La publicité est un secteur clé du féminisme washing. Ça fait partie du problème. La manière dont la publicité est construite, dans un environnement sexiste, a forcément une influence dans ce que l’on propose aux annonceurs et aux clients.



Vous avez réalisé une enquête sur Christelle Delarue, figure de proue du féminisme dans le secteur de la pub, dans laquelle plusieurs anciens salariés dénoncent ses agissements et l’accusent notamment de harcèlement moral.

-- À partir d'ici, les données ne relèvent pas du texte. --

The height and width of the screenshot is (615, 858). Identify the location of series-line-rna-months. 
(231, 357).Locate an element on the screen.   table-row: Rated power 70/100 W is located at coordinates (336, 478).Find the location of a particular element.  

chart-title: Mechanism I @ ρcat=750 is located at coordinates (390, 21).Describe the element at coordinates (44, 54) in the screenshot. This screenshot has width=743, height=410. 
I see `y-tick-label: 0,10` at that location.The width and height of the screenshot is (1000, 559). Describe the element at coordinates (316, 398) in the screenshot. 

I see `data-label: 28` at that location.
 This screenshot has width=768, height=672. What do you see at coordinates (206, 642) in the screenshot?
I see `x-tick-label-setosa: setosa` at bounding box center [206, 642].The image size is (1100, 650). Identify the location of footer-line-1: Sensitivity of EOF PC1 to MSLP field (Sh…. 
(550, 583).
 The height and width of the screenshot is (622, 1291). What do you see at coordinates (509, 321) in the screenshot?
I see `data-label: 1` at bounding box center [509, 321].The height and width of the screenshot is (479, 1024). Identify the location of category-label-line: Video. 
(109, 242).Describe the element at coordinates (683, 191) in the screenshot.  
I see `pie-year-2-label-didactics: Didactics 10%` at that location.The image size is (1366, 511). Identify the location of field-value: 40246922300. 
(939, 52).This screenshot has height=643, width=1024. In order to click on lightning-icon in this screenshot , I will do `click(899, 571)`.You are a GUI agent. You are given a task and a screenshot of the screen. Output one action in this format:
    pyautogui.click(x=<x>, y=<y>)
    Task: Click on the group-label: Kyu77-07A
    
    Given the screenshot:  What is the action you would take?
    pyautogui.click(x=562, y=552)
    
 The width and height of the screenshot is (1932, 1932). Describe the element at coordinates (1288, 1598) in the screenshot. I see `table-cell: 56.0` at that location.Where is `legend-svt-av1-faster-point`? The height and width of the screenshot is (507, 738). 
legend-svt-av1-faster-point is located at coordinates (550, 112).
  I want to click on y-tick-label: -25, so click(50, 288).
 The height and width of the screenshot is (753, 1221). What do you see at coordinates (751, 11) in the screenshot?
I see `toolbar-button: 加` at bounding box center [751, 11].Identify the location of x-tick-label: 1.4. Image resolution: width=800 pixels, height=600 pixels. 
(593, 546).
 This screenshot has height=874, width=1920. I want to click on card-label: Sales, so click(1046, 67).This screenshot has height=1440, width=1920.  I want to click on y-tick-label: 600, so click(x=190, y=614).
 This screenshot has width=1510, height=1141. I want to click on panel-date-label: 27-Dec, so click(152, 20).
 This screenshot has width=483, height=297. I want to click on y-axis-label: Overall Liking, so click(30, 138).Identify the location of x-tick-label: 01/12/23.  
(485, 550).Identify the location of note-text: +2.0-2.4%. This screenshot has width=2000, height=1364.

J’ai commencé à enquêter en mars 2020 sur le féminisme washing des grandes entreprises. Je suis tombée par hasard sur un premier témoignage au sujet du management de Christelle Delarue, du temps où elle dirigeait Mad&Women. Au total, j’ai recueilli dix témoignages dont huit écrits et signés, qui font part d’une souffrance forte. Je ne pouvais pas les passer sous silence. Femmes ou hommes, le harcèlement moral au travail doit être dénoncé, nulle avocate n’est au-dessus de la cause féministe qu’elle défend. Quand il y a une contradiction entre des valeurs portées et des pratiques, le journaliste se doit d’enquêter jusqu’au bout. C’est une question de déontologie. Concernant Les Lionnes, elles ont œuvré pendant plusieurs années à dénoncer les faits de harcèlement moral et sexiste dans les entreprises, je crois aux bienfaits de leurs actions et espère qu’elles vont continuer, peu importe les personnes mises en cause.



Pensez-vous que l’on se doit d’être exemplaire lorsqu’on soutient une cause féministe ?

On se doit de viser l’exemplarité, ou tout au moins d’être capable de remise en question : il faut réfléchir sur ses propres pratiques et d’évoluer en tenant compte de la critique.



Que pensez-vous de l’émergence des mouvements « Balanceton… » ?

Je crois que ça parle beaucoup aux jeunes générations. Le partage des témoignages bruts permet à beaucoup de gens en souffrance de témoigner. Je pense que c’est mieux quand c’est accompagné d’enquêtes journalistiques qui font l’effort d’interroger les deux parties et de laisser la place au contradictoire. Ces mouvements sont complémentaires du travail journalistique.



Dans le cadre de l'affaire de la Ligue du LOL, vous avez porté plainte pour cyber-harcèlement. Avez-vous lu le récent article de Marianne qui titre sur « un raté médiatique » ? Qu’en pensez-vous ?

Sur l’affaire de La ligue du LOL, il y a eu de tout : des traitements médiatiques très précis et documentés comme ceux de Mediapart et Numerama, et d’autres rédigés à la hâte, sans toujours faire l’effort du contradictoire et de la vérification des informations. Je regrette que Marianne n’ait pas non plus pris la peine de m’appeler pour répondre aux derniers propos d’Alexandre Hervaud. J’ai, en effet, perdu la procédure en diffamation et dénigrement professionnel que je lui avais intenté, mais pour prescription et vice de forme… ce qui n’est pas tout à fait la même chose que de perdre sur le fond.